Bu durumda, Pendik İstasyonundan eve dönüş yolculuğu 20+60+20 = 100 dakika sürmüş oluyor. Pendik’ten bu taraflara gelmek, zaman zaman Ankara’dan İstanbul’a gelmekten daha zor olabilir. Kendinizi bir anda Pendik sokaklarında buluyorsunuz ve bırakın toplu taşımayı, taksi bulmak bile hiç kolay bir iş değil… Avrupa’da trenler şehirlerin en merkezi yerinin, en merkezi yerine kadar gelir, bizde de Pendik.

İnternetten bilet alırken olayı çok net anlayamadığım için hem giderken, hem de dönerken trenin hareket yönüne ters olarak oturmak zorunda kaldım. Vagonlardaki koltukların yarısı trenin hareket yönüne, diğer yarısı da ters yöne bakıyor. Bileti doğru almazsanız benim gibi bütün yolu ters yöne bakarak gitmek zorunda kalırsınız.

Yol üzerindeki istasyonların birçoğunda kimseler yoktu. Tren durdu ne inen oldu, ne de binen oldu ama Eskişehir istasyonu oldukça kalabalıktı. Eskişehir’de çok fazla inen de oldu, binen de. Bir diğer konu da, Eskişehir’de dâhil olmak üzere halen bütün istasyonlarda inşaat çalışmalarının devam ediyor olması. Hiçbiri tam olarak bitmiş değil. Kiminde az eksik var, kiminde çok eksik var ama hepsinde bir şeyler eksik.
Aynı durum Gebze’ye kadar olan banliyö istasyonları için de geçerli. Bildiğiniz gibi raylar ve istasyonlar bitince Marmaray Gebze’ye kadar gidecek ama o günleri görmemize daha çok var. İstasyonların hepsi natamam ve de Pendik’ten sonra (İstanbul yönüne doğru) demiryolu yok. İşin acı tarafı çok fazla bir çalışma da yok. Suadiye’den binip Yenikapı’da ineceğimiz günler için birkaç yıl daha beklememiz gerekecek gibi duruyor.

Tren bazı şehirlerde evlerin o kadar dibinden geçiyor ki, elinizi uzatsanız balkonlardaki çamaşırları toplayabilirsiniz. Hiç mi öngörü olmaz kardeşim? “İki gün sonra bu demiryolunu genişletmek zorunda kalırsak ne yaparız?” diye hiç mi kimsenin aklına gelmez. Elimi camdan dışarı çıkarabilsem şu an en az 13 yün donum daha olurdu.
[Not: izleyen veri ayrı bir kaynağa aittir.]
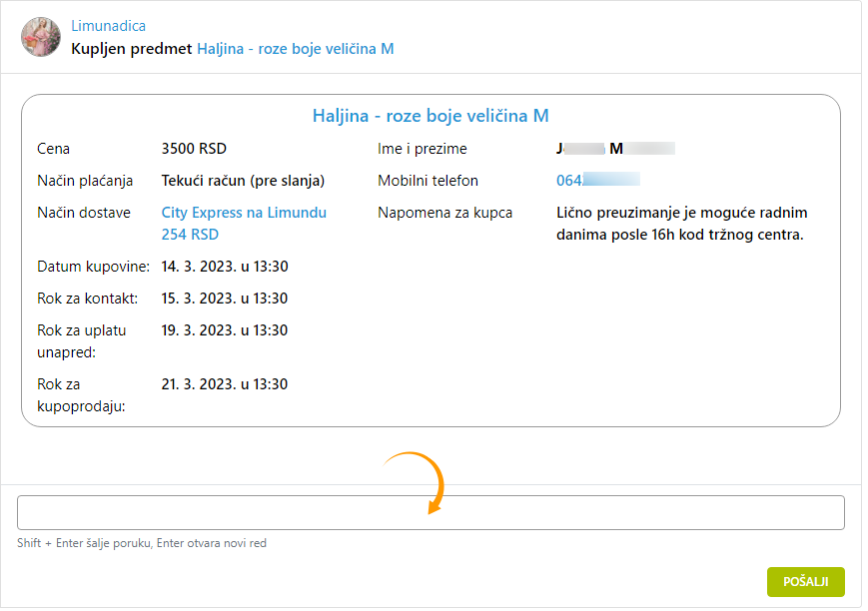
Task: Open the City Express na Limundu link
Action: [x=244, y=213]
Hatların çoğaltılması lazım ama ne yazık ki hiçbir yerde bir gram yer yok. Tamam, tren yapıldı ve 4 saatte de olsa Ankara’ya gidiyor ama bu kadar para ve emek harcanan bir projenin daha kullanışlı bir hale getirilmesi için yol üzerindeki (bilhassa Sakarya, İzmit ve İstanbul’da kilerin) darboğazların yavaş yavaş daha düzgün ve hızlı bir hale getirilmeleri gerektiğine inanıyorum.  Bu çalışmalar için bir takım ev ve işyerlerinin istimlak edilmesi de gerekebilir.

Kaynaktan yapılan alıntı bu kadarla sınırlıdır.